After locating the line with "DINNING (182, 1796)" in the data that follows, return it and every later line exactly, up to and including the line with "[facebook] (122, 899)".

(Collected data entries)

=====

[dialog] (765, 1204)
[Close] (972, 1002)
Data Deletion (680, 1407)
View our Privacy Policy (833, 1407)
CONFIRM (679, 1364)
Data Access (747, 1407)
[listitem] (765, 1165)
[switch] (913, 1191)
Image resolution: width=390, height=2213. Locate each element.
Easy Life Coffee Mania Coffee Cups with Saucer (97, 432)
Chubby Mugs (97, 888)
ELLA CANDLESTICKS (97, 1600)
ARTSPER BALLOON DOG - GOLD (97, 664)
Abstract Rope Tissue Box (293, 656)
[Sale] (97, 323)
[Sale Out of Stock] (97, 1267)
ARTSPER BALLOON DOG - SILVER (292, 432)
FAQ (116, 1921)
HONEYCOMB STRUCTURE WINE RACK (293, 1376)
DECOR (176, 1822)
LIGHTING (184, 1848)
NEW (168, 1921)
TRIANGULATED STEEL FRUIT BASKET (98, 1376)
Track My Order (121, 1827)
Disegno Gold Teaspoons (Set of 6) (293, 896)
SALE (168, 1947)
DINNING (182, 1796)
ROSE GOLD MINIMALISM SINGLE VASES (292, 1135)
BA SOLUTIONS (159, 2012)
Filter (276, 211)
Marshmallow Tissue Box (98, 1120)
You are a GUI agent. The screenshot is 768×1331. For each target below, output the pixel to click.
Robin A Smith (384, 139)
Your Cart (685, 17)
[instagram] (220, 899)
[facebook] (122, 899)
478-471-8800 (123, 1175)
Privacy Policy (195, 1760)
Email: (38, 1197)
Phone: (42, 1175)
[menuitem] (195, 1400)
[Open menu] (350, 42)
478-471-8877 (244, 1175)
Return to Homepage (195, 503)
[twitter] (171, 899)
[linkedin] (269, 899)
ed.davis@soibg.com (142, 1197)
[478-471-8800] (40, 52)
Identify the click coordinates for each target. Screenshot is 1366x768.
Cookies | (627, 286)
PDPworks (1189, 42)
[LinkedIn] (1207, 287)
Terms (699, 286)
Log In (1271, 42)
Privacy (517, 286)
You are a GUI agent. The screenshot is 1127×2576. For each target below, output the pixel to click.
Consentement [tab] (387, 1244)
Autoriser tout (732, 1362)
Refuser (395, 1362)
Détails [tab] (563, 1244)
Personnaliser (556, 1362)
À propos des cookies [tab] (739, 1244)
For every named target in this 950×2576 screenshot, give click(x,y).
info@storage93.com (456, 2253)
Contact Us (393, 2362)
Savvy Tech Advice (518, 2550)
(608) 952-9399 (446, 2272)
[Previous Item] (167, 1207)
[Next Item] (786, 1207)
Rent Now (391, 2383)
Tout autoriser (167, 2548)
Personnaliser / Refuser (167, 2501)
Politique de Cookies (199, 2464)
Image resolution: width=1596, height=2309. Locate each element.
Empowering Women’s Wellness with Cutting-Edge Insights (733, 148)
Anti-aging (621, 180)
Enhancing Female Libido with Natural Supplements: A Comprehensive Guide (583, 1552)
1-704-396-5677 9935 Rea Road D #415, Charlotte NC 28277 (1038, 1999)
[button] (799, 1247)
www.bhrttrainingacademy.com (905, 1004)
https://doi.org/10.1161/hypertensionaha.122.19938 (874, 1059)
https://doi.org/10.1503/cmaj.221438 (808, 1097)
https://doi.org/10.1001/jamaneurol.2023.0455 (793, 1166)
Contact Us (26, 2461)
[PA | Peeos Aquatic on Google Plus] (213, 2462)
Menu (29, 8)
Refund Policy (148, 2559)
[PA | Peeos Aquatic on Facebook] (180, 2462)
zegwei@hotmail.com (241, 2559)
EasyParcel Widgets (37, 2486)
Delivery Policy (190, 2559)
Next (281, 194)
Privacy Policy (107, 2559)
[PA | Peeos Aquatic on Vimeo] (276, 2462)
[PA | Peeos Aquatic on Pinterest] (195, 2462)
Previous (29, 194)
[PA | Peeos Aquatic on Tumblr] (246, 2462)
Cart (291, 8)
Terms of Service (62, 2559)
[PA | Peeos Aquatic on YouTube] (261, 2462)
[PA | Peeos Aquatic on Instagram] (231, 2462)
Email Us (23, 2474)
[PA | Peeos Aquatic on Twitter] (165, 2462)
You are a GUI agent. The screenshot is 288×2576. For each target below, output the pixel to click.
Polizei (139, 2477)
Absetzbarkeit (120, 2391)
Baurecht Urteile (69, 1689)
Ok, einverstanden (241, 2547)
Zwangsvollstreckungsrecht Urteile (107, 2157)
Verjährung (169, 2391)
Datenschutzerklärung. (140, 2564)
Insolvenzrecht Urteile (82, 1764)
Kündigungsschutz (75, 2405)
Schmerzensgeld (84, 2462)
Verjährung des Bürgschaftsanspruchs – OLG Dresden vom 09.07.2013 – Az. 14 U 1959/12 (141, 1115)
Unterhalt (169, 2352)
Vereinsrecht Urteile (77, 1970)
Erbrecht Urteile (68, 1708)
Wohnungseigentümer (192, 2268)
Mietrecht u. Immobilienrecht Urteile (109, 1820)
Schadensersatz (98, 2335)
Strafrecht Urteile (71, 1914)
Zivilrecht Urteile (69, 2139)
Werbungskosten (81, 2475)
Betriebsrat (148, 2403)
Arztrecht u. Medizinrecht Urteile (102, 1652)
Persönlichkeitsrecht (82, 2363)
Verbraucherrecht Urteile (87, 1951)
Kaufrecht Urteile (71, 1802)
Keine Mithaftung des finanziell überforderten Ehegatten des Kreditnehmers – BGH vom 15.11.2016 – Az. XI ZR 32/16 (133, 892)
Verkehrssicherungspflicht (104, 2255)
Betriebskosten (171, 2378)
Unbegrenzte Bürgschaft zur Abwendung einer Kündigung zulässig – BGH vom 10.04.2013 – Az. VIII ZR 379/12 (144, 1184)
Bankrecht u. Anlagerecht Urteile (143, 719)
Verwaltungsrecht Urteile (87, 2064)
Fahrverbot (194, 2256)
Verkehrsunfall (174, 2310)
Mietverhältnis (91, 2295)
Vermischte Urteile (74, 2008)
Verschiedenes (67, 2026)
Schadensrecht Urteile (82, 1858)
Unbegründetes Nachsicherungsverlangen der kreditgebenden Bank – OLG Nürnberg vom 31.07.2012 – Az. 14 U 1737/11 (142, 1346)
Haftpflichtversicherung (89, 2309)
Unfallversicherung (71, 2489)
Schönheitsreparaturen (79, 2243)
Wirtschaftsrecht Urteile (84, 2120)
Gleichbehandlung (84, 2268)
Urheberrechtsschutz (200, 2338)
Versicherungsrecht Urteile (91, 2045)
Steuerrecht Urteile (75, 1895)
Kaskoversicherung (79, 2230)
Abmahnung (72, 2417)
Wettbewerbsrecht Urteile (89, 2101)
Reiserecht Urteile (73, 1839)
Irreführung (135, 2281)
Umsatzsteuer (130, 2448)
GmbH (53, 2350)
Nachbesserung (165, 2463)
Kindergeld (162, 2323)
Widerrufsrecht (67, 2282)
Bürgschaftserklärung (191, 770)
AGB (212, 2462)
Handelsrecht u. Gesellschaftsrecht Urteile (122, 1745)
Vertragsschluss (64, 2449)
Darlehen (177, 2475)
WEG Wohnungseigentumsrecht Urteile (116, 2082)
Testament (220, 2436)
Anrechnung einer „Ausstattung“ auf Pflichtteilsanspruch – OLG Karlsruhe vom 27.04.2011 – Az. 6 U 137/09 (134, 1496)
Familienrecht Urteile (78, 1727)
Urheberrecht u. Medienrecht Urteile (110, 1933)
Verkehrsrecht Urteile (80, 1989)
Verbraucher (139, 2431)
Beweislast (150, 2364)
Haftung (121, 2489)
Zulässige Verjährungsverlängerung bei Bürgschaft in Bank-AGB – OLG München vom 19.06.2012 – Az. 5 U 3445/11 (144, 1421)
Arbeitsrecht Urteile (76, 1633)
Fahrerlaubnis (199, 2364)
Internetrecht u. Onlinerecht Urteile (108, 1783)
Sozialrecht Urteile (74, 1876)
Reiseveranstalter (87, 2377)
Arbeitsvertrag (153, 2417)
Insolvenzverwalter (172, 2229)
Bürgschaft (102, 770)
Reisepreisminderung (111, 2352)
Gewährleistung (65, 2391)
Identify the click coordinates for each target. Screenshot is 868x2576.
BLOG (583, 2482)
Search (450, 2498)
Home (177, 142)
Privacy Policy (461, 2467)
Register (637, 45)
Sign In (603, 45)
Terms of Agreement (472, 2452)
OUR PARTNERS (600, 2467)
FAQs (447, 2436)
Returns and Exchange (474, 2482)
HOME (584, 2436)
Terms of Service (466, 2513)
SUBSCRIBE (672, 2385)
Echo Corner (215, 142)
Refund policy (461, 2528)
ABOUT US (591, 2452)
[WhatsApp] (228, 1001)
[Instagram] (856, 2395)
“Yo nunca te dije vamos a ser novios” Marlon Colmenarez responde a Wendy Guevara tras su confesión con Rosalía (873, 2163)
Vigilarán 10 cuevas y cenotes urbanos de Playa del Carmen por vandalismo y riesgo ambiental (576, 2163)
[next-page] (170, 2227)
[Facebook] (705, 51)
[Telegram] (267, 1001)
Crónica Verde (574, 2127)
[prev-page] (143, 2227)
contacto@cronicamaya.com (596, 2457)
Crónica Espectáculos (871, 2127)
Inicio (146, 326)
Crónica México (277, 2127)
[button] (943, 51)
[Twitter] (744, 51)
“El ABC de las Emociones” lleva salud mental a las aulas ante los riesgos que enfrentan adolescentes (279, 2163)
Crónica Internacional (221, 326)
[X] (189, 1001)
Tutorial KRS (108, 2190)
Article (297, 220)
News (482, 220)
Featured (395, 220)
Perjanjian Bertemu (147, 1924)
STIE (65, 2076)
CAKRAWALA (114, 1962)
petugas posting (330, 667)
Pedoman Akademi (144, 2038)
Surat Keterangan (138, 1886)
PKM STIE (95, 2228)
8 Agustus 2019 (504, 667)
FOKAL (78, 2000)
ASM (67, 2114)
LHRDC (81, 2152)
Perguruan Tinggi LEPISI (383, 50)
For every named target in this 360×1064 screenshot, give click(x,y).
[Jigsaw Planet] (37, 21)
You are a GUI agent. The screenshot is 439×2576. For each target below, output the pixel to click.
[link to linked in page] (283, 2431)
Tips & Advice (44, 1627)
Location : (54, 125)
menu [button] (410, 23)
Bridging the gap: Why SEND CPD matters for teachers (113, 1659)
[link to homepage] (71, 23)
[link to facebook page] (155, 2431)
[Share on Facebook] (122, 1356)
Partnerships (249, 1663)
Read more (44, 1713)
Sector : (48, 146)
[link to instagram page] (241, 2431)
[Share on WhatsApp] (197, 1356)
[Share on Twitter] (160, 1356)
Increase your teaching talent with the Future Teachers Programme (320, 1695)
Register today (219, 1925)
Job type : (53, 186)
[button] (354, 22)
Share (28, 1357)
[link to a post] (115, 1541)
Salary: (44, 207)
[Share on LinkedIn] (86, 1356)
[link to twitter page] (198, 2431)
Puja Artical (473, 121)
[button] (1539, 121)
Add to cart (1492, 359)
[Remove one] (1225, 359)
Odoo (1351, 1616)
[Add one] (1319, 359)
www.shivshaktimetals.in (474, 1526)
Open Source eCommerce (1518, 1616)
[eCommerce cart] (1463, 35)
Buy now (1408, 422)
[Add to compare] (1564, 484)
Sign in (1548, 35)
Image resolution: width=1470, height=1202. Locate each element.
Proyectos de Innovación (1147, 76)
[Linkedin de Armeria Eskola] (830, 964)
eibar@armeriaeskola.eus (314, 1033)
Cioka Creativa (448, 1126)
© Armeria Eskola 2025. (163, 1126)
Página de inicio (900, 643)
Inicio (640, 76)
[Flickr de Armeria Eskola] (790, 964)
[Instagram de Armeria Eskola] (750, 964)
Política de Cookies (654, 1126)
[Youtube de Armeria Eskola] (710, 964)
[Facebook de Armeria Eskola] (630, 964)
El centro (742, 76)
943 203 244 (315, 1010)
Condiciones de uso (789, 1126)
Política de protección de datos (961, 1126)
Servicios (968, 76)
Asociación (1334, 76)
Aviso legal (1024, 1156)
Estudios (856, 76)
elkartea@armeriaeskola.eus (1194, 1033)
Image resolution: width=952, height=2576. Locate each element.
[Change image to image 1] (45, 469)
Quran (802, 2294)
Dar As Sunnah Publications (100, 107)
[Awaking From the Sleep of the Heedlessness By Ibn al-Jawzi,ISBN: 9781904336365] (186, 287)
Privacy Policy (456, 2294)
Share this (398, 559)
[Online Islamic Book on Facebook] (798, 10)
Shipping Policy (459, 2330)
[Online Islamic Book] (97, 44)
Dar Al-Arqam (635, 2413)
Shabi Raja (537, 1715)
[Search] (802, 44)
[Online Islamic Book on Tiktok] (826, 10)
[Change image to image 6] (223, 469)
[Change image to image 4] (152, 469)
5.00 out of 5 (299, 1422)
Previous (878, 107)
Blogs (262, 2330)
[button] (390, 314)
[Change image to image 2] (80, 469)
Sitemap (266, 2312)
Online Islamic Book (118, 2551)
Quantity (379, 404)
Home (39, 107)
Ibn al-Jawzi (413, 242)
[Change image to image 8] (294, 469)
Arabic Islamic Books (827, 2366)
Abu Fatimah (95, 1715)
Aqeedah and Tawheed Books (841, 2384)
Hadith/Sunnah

=====

_Finished exercise:_
DINNING (182, 1796)
ROSE GOLD MINIMALISM SINGLE VASES (292, 1135)
BA SOLUTIONS (159, 2012)
Filter (276, 211)
Marshmallow Tissue Box (98, 1120)
You are a GUI agent. The screenshot is 768×1331. For each target below, output the pixel to click.
Robin A Smith (384, 139)
Your Cart (685, 17)
[instagram] (220, 899)
[facebook] (122, 899)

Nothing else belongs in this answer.